Ce thème est un fil rouge des tragédies de Shakespeare et son expression la plus précise se trouve dans la bouche d’Edgar, personnage du Roi Lear, qu’effraie ce qu’il identifie précisément comme « le champ illimité du désir féminin ». Mais une autre pièce porte à l’incandescence cette forme de « récusation de la féminité », cette Ablehnung des Weiblichkeit que Freud définit comme roc de la castration, pour les deux sexes. Je pense ici à Othello où ce trouble prend la forme du rejet radical et aboutit au meurtre. Dans ce drame aussi, le héros est empoisonné par les paroles qu’on lui glisse à l’oreille. Desdémone, plus encore qu’Ophélie sans doute, fait les frais du soupçon et de l’opprobre jeté sur la jouissance féminine. Si Ophélie est haïe comme potentielle porteuse de la vie et comme incarnation de la fécondité, Desdémone est visée dans la jouissance sexuelle même.
Parmi ceux qui ont lu le drame d’Othello en ce sens, Stanley Cavell se distingue selon moi par la finesse de l’analyse, à travers une subtile attention au maniement du signifiant par Shakespeare(2). Son étude de la scène 3 de l’acte III, notamment, moment charnière de la pièce, n’a rien à envier à ce que nous dirions nous-même sur l’usage de l’équivocité et les pouvoirs de la parole. Il fait résonner en effet comment Iago distille allusivement et de biais son venin, se contentant à l’occasion de reprendre en écho un mot prononcé par le Maure, de telle façon que germe dans son esprit l’idée inverse de celle qu’il formule. L’or de l’adoration est ainsi transmuté en plomb de haine. Le poison est bien ce que verse dans l’oreille du sujet son double maléfique, son impensé et son extime, Iago étant à Othello ce qu’est le Ghost pour Hamlet(3) ; du soupçon à la certitude, la substance mortelle n’est rien d’autre que la haine de la femme et de sa jouissance, le caractère indomptable et sans loi de ce qui vit dans la chair de Gertrude, d’Ophélie et de Desdémone. Pour Cavell, ce à quoi Othello ne peut atteindre, c’est à l’altérité de sa partenaire : l’Autre, c’est ce que le Maure refuse. D’où l’effroyable issue qui s’impose : détruire cette jouissance inacceptable pour retrouver la pureté de l’amour. Vivante, la jeune épouse témoigne de cette part immaîtrisable, déjà reconnaissable dans le fait qu’elle a aimé son homme contre le Nom du Père. Son choix (sa fuite et son mariage secret) s’est fait à l’encontre de toute loi et ce père lui-même a pu dire que toute trahison était à attendre de celle qui avait trahi son nom.
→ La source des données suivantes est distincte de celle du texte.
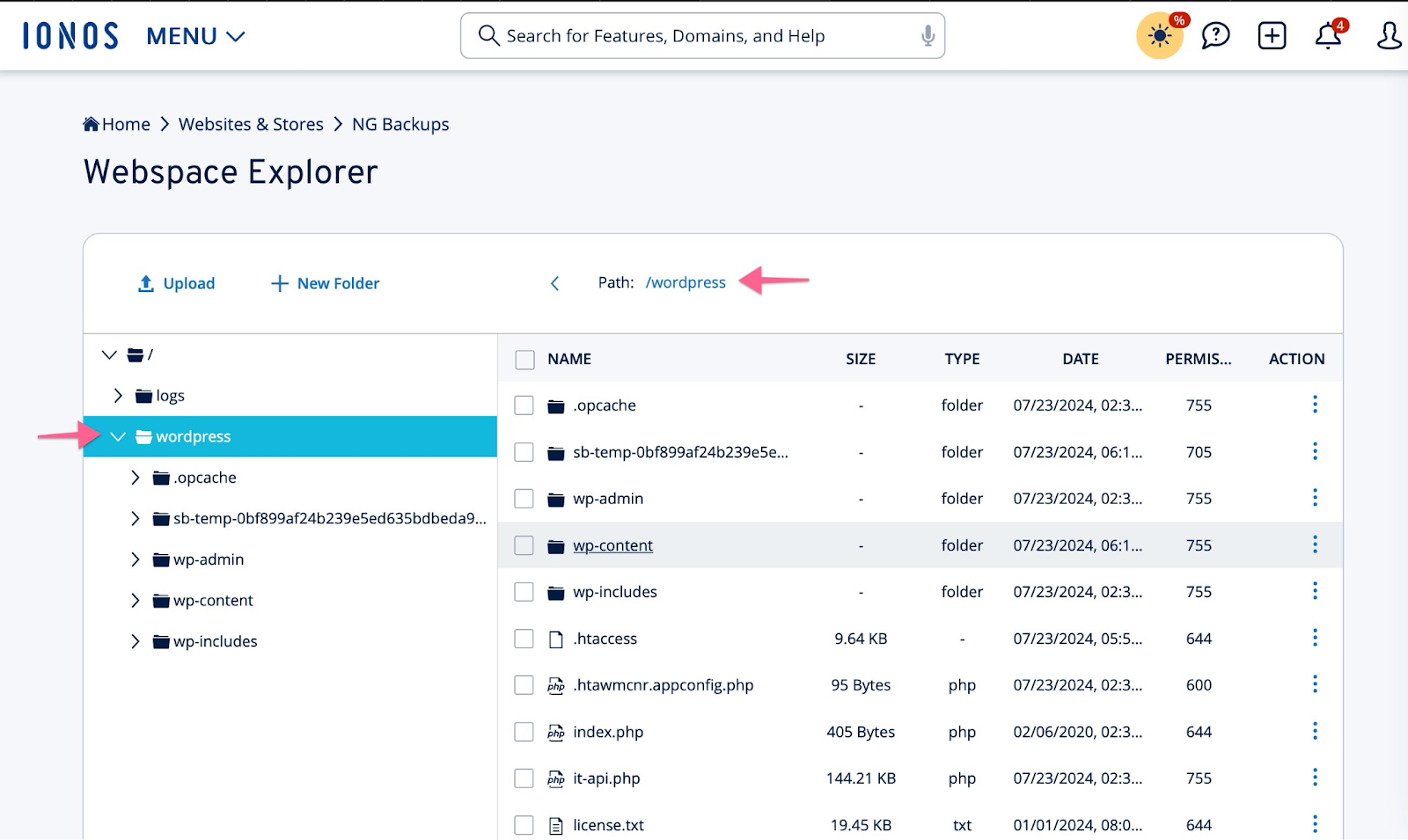The height and width of the screenshot is (840, 1408).
Task: Click the plus-square add icon in header
Action: 1272,36
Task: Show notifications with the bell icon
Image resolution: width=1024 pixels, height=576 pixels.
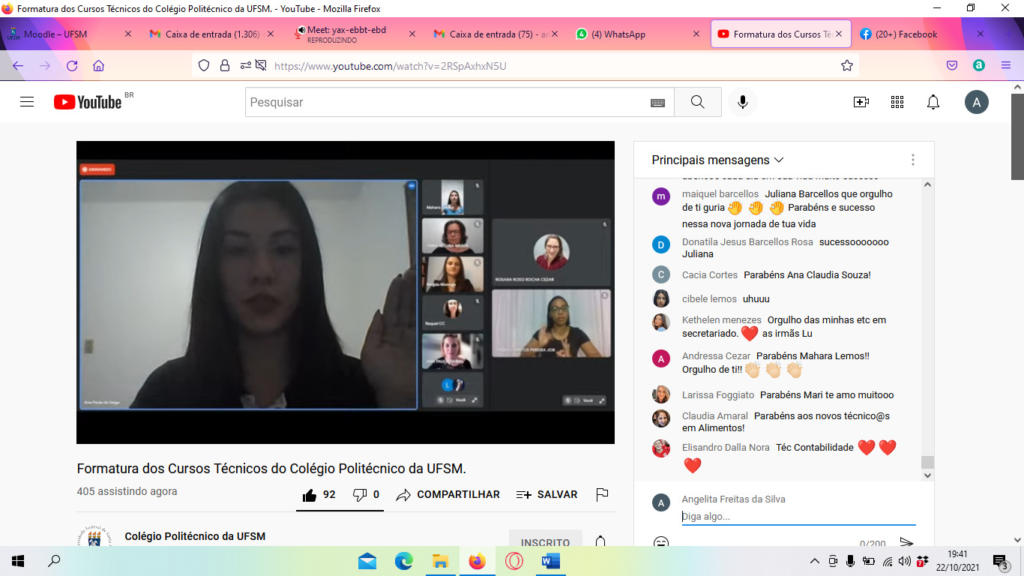Action: point(933,102)
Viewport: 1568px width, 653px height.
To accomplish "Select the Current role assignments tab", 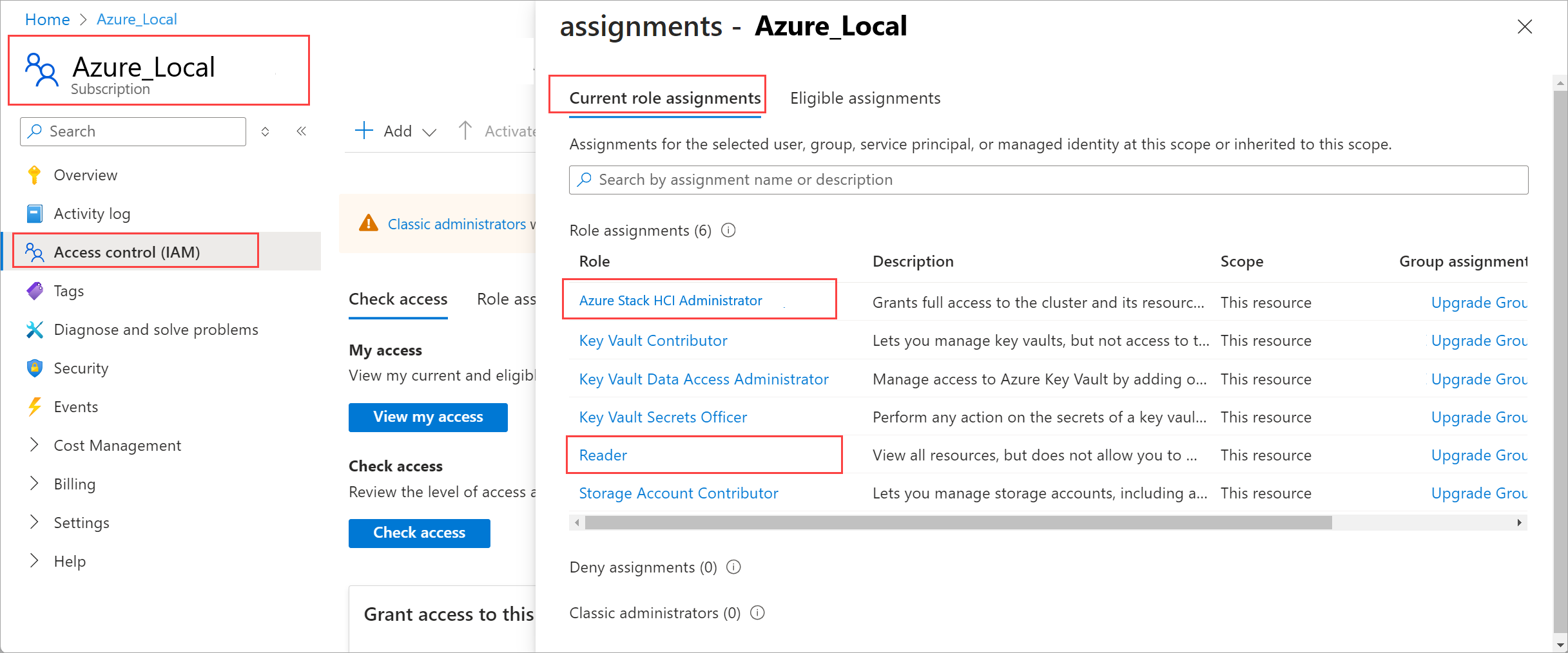I will tap(664, 98).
Vivante, Desdémone est jouissance. Morte, elle redevient ce qu’elle était : l’icône sacrée, objet de culte, support immaculé d’une adoration embaumée. En creux, la rencontre sexuelle est un moment d’impossibilité. Ce moment, que la guerre et les autres ne cessent d’entraver, est celui où l’adoration idolâtre devrait laisser la place au désir et à son objet cause. L’improbable étreinte (cette nuit de noce dont on n’est jamais sûr qu’elle ait eu lieu) rabat l’amour éperdu d’Othello et dénude, sous l’idéal, le fantasme qui le taraude et où se lient défloration, viol, prostitution et meurtre. Tombé du ciel des anges et des êtres virginaux au creux du lit nuptial, l’aimée devient démone et putain. L’enfer (Hell) d’Othello est la seule chose certaine, alors qu’il est précipité à la rencontre d’un insupportable réel : la chair palpitante laisse la place à la froideur marmoréenne, objet d’une passion nécrophile.
Notes:
1-. Lacan J., Le séminaire, Livre VI, Le désir et son interprétation, Éditions La Martinière – Le Champ freudien 2013, page 478)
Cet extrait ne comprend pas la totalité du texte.